Excerpted text
※

My father told me his mother made him wristlets for when he milked the cows by hand. Said they kept his hands warm. He said if your wrists are warm, your hands are too. I prefer whole mittens but wear fingerless gloves when I use the computer for typing in the winter. 

Carol J.


----------



## Janetkee (Jul 8, 2014)

I am really glad someone started this. I always wondered what good these fingerless gloves were. Now I know.I am going to make some,too. Thank you everyone.


----------



## sdostman (Jun 9, 2011)

They work great with people that have smartphones as the heat from you fingers is needed to work the screens on the smartphones. Also I use them to sleep in on very very cold winter nights. We have very little heat in our bedroom and I like my hands free from covers when I sleep but it is painful when they get really cold, hence wrist warmers for bed. :thumbup:


----------



## Valjean (Jul 21, 2011)

I love them,I suffer from arthritis in my hands and find they help a lot in the colder weather.


----------



## ginnyinnr (May 20, 2012)

Bubba24 said:


> I think the kids use the so it is easier for them to text. My GRand daughters love them. Just like you, I want my fingers covered.


Thats another subject, teenagers texting. But, does anyone have a link for easy pattern for them? I have some left over yarn from a cowl(the teens call them infinity scarves)


----------



## Abi_marsden (Aug 5, 2012)

My mums wrists and hands get extreamly painful becourse of arthertise and fingerless gloves and wrists warmers keep them warm while she does things.i also hate my fingers covered so fingerless gloves are great for that.

※

Provided data
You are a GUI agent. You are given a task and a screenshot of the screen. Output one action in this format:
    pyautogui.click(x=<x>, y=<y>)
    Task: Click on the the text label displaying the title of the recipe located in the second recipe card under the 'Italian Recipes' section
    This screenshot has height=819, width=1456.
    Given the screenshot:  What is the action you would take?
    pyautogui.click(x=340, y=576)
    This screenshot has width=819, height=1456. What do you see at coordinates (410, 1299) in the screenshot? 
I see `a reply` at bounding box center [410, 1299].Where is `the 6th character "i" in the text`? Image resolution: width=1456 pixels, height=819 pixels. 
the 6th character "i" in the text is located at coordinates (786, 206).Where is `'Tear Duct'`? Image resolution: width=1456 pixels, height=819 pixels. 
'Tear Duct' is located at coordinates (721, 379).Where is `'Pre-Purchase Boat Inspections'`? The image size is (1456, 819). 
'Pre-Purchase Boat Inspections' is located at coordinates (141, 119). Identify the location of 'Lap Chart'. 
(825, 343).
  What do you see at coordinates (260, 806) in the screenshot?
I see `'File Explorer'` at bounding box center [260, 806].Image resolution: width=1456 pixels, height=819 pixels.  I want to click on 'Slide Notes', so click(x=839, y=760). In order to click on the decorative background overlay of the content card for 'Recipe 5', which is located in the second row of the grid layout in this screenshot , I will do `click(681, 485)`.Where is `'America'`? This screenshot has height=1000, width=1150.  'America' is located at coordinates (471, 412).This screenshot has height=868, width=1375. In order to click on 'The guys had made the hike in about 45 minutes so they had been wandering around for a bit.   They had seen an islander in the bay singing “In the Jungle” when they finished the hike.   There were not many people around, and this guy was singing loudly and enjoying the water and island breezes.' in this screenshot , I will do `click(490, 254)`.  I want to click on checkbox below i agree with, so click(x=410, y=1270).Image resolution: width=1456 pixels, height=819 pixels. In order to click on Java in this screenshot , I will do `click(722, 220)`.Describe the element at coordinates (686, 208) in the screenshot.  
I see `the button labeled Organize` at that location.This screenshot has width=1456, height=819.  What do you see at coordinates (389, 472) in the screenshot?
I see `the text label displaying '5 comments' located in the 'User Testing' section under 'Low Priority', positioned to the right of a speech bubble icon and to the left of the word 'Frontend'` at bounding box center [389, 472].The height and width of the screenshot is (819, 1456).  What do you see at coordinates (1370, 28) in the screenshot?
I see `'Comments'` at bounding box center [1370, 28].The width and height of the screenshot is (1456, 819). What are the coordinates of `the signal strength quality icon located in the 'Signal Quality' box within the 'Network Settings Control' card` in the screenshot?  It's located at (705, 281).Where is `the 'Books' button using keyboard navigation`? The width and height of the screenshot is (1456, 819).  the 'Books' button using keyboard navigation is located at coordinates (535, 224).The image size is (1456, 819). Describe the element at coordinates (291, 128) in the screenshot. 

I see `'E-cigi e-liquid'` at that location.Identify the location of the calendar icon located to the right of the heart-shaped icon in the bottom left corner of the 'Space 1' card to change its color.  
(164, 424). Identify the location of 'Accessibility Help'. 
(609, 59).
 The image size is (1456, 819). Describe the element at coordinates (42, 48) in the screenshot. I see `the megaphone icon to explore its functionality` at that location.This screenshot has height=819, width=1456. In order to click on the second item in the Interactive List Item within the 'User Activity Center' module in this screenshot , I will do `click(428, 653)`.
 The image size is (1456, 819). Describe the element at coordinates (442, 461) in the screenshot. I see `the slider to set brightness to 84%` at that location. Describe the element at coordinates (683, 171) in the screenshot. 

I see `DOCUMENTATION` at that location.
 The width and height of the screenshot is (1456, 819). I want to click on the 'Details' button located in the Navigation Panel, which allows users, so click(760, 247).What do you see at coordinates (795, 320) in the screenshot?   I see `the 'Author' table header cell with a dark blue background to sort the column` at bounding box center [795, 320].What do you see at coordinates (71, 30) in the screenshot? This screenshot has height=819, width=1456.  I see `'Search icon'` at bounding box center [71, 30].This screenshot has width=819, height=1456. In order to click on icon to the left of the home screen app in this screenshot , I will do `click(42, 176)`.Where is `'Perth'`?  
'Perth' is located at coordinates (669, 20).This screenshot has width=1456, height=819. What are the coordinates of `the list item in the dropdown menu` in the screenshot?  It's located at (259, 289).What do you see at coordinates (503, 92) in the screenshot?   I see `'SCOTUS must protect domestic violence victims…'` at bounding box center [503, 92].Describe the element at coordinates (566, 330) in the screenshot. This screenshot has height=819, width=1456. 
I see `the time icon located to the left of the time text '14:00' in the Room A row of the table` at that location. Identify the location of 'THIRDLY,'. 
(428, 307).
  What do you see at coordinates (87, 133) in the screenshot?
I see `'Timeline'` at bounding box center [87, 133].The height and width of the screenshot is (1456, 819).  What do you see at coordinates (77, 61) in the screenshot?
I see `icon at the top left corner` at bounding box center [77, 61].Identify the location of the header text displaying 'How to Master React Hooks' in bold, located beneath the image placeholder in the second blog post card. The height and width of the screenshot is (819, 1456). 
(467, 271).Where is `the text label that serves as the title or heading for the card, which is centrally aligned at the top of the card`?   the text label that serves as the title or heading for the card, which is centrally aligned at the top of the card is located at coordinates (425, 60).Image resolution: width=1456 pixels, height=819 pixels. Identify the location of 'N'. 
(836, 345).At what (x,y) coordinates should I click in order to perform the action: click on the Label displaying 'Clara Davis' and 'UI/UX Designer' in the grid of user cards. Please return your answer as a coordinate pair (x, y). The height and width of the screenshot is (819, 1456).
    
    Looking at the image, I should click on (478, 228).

※

Objective
Continue the forum thread about fingerless gloves and wrist warmers from where it stops.

Answer below
----------



## Hunnknits (Apr 7, 2014)

I've been knitting a pattern for fingerless gloves I got on this site. Made a pair for my husband to keep in the car and I just gave a pair to my 86 yr. old Mom for checking mail, taking out trash and going to her garage. All these things require using a key/pad and will make it easier for her! I like the idea of young people using them for texting. I'll make each of my 4 grandkids a pair, too.


----------



## TBarnes (Oct 27, 2011)

They are great for people who work drive thru windows such as bank tellers and people who work fast food. They keep their hands warm but are still able to handle the money without difficulty. My son loves them.


----------



## Annsb (May 16, 2011)

Does anyone have an easy pattern for fingerless gloves?


----------



## KnitNorth (Mar 7, 2013)

I've always wondered too ... the same for sweaters without sleeves, so appreciating the comments you are encouraging. Thx for posting.


----------



## dancesewquilt (Dec 6, 2011)

My son plays guitar & sometimes plays in cold studios. They keep his hands warm but still give him use of his fingers.


----------



## cbjlinda (May 25, 2011)

O.k. guys what are your favorite patterns for these little magic wonders?????


Bombshellknits said:


> I like Jessica-Jean's way to knit them flat. I knit mine flat too, but, seam them differently. I use the tail from the cast on edge to sew down to the hole I leave for the thumb, and the bind off edge to sew up to the bottom of the thumb hole. They are handy for chilly weather photographers, or when at the gun range. LOTS of uses.


----------



## ginnyinnr (May 20, 2012)

Jerannsb said:


> Does anyone have an easy pattern for fingerless gloves?


I found a real easy pair, no finger or thumb openings, on ehow.com. I googled, "how to knit fingerless gloves" and clicked on the ehow link.


----------



## LondonChris (Sep 28, 2012)

My daughters lve them when they push their baby buggies


----------



## ginnyinnr (May 20, 2012)

Jerannsb said:


> Does anyone have an easy pattern for fingerless gloves?


http://www.ehow.com/how_2342463_knit-fingerless-gloves.html

Here is the link.

Ginny


----------



## MPolaski (Mar 14, 2011)

A friend of mine keeps her house in the cool side in the winter and she wears them while she sews. She lives them because they keep her hands and arms warm while leaving her fingers free to work.


----------



## Hunnknits (Apr 7, 2014)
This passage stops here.